ISLAMABAD: In its Budget 2021-22 proposals shared on Saturday, the Pakistan Ship’s Agents Association (PSSA) urged the government to facilitate re-export of shipments by amending trans-shipment rules as it was shifting businesses from local ports to other facilities in the region.
The PSSA asked the government to amend Rule 510A of SRO 03(I)/2021, Jan 4, 2021, related to the “trans-shipment of imported cargo from gateway port to a foreign port”. Under the rules, only Full Container Load (FCL) or sealed cargo containers are allowed for “International trans-shipment (IT)” via seaports in Pakistan.
PSSA releases proposals for incoming budget
While ship agents have asked the government to allow trans-shipment of Less than Container Load (LCL) cargoes too, which are forwarded to the country of origin in the form of “grouped shipment” as an international business practice. Allowing LCL cargo will enhance business opportunities and revenue generation for the sector, the association added.

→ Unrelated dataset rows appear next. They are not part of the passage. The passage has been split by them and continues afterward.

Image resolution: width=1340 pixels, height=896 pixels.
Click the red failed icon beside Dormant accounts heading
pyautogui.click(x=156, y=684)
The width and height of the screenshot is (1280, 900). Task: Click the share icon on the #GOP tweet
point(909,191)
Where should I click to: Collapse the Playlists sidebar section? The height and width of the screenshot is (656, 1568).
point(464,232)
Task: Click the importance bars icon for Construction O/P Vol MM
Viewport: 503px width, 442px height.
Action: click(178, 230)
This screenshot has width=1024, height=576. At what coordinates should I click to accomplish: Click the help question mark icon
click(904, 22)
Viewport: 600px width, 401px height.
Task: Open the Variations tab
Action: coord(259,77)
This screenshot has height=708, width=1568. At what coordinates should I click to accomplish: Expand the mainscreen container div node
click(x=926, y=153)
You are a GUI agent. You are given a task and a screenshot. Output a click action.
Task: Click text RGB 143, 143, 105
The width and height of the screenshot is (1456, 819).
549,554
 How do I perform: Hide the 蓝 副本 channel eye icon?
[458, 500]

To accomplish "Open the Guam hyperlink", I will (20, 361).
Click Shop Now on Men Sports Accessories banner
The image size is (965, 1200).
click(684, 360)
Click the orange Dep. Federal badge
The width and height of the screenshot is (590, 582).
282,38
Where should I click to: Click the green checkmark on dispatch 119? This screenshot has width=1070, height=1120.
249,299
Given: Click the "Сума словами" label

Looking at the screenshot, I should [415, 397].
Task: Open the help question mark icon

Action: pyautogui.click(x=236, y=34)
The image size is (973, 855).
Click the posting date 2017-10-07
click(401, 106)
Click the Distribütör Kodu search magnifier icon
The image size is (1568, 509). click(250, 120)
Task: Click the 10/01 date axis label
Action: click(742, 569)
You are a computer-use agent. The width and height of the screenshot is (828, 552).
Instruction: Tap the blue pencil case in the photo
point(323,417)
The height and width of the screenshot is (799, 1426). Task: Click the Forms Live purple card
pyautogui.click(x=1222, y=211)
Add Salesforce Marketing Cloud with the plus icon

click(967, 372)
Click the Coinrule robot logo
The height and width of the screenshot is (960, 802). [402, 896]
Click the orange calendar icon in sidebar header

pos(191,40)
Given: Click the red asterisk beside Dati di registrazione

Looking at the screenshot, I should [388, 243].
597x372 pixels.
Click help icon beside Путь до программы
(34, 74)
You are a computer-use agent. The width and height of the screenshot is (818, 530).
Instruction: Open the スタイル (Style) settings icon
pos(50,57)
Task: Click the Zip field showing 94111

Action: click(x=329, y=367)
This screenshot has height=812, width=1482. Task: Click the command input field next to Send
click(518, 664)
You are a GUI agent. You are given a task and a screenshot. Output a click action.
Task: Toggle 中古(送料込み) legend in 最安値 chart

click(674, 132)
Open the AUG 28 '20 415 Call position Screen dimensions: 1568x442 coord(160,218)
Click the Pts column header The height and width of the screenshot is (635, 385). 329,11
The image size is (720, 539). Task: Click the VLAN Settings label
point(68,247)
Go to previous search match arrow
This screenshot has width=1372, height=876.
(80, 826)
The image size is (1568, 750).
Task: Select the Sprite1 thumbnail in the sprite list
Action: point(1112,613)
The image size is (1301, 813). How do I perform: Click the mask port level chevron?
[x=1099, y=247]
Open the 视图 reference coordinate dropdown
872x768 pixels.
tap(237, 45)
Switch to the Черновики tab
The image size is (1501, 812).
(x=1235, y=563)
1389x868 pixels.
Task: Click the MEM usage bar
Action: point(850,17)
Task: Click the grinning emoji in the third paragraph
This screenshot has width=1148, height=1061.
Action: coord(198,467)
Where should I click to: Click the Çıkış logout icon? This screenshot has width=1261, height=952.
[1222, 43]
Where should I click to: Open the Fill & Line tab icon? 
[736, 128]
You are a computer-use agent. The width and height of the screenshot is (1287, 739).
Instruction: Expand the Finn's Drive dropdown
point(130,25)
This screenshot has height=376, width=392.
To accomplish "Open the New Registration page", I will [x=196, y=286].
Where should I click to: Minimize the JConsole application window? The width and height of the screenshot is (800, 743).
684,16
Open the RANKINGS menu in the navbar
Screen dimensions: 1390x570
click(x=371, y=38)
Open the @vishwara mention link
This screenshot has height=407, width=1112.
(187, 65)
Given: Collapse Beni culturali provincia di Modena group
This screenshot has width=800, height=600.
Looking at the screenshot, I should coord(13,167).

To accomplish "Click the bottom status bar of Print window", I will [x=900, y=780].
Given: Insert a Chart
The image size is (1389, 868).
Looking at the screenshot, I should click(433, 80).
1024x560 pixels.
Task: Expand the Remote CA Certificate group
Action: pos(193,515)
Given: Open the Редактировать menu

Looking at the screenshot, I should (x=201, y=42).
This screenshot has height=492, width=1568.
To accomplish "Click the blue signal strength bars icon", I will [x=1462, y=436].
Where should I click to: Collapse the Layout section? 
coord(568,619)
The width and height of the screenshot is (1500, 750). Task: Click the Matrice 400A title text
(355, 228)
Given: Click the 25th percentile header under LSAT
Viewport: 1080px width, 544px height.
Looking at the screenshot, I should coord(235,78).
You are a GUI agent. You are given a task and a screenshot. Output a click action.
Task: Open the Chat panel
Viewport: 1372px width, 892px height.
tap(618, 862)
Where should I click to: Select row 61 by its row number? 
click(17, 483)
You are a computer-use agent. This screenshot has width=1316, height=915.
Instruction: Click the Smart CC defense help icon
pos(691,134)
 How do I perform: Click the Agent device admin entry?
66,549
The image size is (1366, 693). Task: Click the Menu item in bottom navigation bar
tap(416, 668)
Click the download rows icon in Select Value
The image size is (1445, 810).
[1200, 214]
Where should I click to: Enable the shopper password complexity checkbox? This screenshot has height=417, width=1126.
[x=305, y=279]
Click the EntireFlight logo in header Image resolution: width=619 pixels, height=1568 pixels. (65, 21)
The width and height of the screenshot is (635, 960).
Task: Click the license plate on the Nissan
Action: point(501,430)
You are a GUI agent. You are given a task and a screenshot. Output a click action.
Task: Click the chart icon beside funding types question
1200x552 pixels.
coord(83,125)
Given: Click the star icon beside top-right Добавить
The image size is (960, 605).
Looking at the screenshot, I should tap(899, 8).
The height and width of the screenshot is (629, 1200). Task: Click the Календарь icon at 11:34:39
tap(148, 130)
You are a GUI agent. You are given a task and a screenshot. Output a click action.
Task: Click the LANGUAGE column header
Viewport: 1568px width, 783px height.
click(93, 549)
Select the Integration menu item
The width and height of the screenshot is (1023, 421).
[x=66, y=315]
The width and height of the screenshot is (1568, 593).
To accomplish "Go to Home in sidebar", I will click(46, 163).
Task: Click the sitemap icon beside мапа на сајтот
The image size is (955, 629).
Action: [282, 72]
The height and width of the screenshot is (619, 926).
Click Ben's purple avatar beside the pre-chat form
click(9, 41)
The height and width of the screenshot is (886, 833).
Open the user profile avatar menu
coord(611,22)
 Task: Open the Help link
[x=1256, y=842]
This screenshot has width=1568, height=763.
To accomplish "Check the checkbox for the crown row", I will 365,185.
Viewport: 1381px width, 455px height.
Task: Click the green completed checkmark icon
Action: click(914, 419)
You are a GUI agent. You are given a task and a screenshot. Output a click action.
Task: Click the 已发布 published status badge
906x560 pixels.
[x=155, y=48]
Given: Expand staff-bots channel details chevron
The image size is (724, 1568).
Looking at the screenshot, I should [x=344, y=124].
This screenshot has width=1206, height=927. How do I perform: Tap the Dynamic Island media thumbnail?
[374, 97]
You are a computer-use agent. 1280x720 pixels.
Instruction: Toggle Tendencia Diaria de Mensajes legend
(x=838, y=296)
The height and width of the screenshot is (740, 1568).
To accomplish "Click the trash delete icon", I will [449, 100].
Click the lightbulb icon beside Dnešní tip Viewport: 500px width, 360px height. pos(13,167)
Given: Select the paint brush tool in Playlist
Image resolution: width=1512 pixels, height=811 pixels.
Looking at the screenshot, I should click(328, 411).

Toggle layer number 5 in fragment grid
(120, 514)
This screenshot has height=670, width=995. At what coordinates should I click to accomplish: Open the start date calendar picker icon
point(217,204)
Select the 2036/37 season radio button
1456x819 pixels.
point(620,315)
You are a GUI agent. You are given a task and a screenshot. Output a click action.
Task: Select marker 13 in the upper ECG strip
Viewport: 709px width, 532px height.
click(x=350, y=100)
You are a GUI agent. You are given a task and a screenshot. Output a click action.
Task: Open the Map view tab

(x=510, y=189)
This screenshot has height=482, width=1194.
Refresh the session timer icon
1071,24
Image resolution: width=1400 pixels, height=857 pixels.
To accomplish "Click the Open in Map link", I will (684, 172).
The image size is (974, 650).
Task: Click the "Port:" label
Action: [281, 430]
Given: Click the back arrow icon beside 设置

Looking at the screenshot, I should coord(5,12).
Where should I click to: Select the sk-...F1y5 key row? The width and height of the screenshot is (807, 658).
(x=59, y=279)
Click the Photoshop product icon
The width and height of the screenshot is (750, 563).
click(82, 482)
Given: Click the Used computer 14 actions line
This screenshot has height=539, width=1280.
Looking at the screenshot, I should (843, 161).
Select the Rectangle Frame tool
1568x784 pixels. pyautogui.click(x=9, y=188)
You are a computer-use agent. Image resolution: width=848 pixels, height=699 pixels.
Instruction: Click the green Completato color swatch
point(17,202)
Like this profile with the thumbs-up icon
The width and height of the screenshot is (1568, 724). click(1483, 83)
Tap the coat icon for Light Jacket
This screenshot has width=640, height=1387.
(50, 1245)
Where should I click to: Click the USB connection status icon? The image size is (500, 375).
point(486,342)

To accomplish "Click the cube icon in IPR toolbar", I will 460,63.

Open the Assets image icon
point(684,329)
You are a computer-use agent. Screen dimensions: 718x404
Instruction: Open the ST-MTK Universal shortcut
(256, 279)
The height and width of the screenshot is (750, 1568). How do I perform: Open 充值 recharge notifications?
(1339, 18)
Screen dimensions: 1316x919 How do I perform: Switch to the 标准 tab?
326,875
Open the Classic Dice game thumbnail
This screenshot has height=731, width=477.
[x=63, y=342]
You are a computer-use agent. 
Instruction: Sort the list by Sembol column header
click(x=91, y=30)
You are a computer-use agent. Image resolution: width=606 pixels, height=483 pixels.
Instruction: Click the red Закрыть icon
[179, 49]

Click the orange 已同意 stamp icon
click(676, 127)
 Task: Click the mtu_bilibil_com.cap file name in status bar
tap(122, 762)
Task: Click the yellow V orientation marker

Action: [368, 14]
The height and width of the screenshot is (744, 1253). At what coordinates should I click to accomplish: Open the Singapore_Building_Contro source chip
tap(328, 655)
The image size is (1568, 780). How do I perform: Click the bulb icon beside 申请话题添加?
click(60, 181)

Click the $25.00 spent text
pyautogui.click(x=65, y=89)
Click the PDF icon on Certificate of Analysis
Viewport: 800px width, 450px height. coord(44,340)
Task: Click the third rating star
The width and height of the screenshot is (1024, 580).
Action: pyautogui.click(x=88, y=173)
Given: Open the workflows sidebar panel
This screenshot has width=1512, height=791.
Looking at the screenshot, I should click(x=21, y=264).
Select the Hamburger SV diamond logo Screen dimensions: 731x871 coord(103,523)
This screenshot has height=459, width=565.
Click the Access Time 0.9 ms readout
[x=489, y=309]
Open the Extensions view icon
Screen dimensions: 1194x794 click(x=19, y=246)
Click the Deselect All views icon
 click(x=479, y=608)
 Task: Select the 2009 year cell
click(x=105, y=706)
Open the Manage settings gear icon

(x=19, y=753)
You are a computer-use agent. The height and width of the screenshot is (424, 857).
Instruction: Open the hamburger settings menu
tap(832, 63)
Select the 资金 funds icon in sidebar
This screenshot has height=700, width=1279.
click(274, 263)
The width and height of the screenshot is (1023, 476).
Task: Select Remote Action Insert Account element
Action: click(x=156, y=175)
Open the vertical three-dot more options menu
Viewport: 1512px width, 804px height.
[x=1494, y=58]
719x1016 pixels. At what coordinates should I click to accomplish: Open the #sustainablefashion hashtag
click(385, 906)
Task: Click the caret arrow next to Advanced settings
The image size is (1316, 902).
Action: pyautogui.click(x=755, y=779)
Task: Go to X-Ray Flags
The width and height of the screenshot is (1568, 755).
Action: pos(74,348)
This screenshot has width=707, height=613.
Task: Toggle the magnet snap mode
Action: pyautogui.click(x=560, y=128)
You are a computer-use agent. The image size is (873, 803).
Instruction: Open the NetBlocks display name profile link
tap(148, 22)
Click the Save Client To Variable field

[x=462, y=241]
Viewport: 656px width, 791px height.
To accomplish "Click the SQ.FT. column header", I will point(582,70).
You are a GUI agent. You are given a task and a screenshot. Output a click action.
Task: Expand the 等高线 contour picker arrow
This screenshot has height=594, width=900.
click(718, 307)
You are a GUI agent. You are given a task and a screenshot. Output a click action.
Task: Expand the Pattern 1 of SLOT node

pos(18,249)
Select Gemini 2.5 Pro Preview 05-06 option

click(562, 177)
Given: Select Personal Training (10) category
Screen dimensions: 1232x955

The PSSA has asked for five amendments in the Customs Act 1969, including enhancing the limit of ocean losses on bulk oil cargo to 0.50 per cent of the manifested quantity. The other demand was an amendment in clause 24 (i) of section 156 asking that the “shipowner” should be defined as “shipowner not as a local agent”. The association said that amendments were needed in Section 55(1)(e) and 55(2) of the Customs Act as under the current rules a shipping agent is held liable for claims brought by the owner of the goods even when the agent has excluded his liability under the Agency Agreement and in situations where the agent was not involved in default, negligence or willful act.